[Aufgaben zur Übung]
A. Was machte die Band laut dem Konzertbericht, während die Sängerin passende Liedzeilen improvisierte?
B. Schreib den Konzertbericht nach seinem letzten Satz weiter.

So ganz konnte es die Frontfrau dann doch nicht lassen und machte ein jüngeres Semester, der zu cool zum Mitsingen war, charmant darauf aufmerksam, dass die Aufforderung auch für ihn gelte. Als sich dann ein Zuschauer vom Balkon aus brüstete, er werde anhaltend Zugabe fordern, wollte Jessy wissen, ob er den nicht nur rufen, sondern auch singen könne. Interessanterweise verpackte sie diese fröhliche Konversation in den Song, die Band hielt spontan den Rhythmus, während ihre Sängerin einfach die passenden Lyrics improvisierte.

[Bereitgestellte Daten]
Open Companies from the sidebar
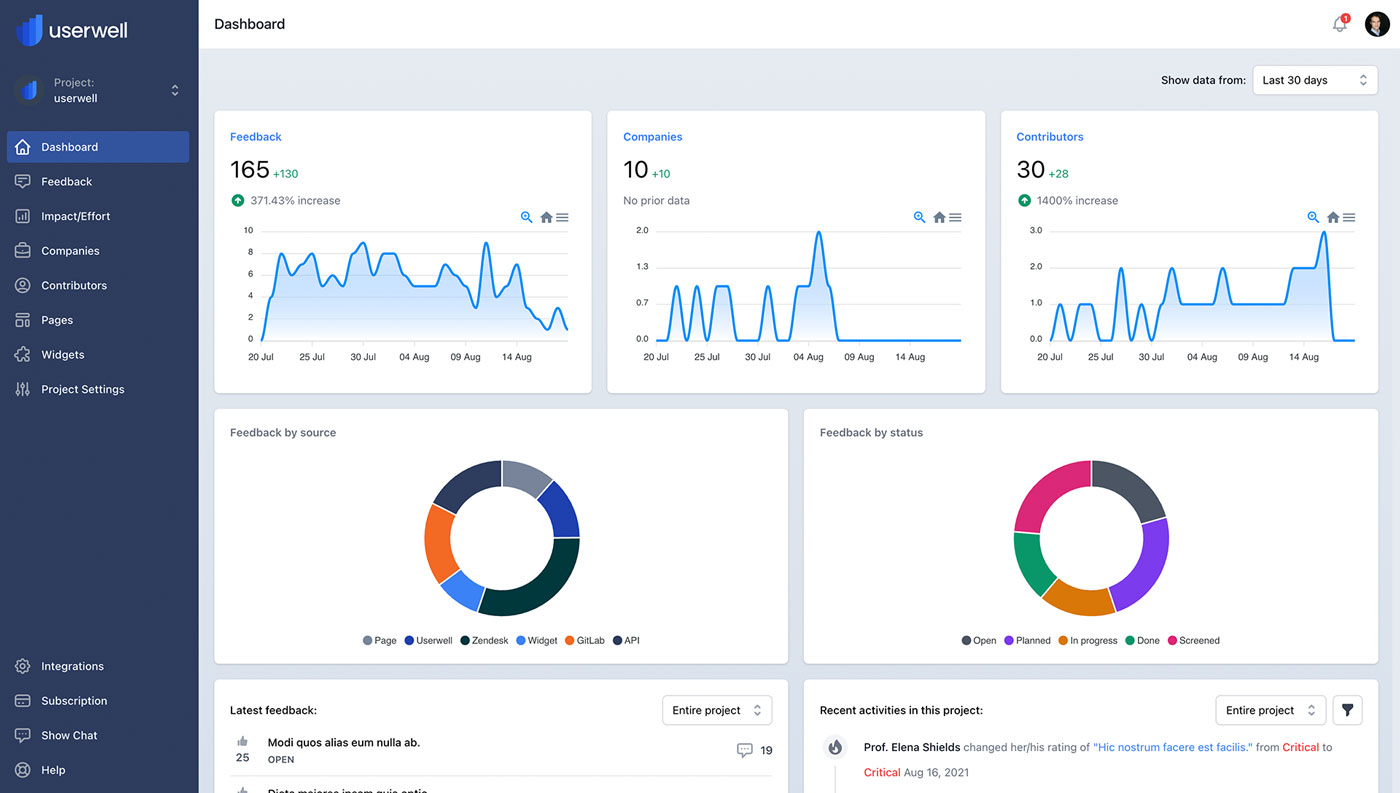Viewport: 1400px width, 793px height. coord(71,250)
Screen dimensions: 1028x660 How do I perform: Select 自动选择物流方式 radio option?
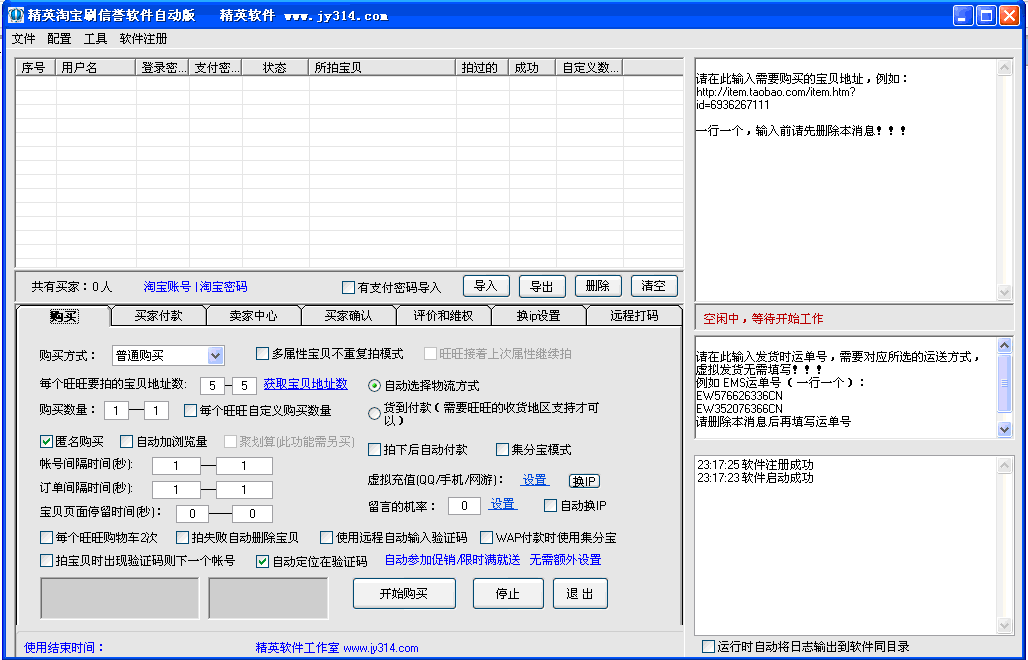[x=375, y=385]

[Ergebnisse der Übung]
A. Sie hielt spontan den Rhythmus.

B.
Doch nicht nur, der Herr von da oben, der sich im Übrigen recht gut aus der Affäre zog, auch der gesamte Club skandierte nach knapp einhundert Minuten lautstark nach mehr. Da alle den ganzen Abend über gut mitgingen wurden sie auch zweimal erhört, obwohl die Sängerin angeschlagen war. Dabei waren es an dem Abend vor allem ihre starken Songs und ihre beeindruckende Stimme, welche im Ducsaal Begeisterung entfachte, und weniger ihr komödiantisches Talent. Mit noch mehr Tiefe im Vortrag macht JESSY MARTENS einen weiteren Sprung nach vorne und setzt sich endgültig an der Spitze der nationalen Bluesszene fest. Da ist die Weihe mit der bevorstehenden Rockpalast-Aufzeichnung nur verdient.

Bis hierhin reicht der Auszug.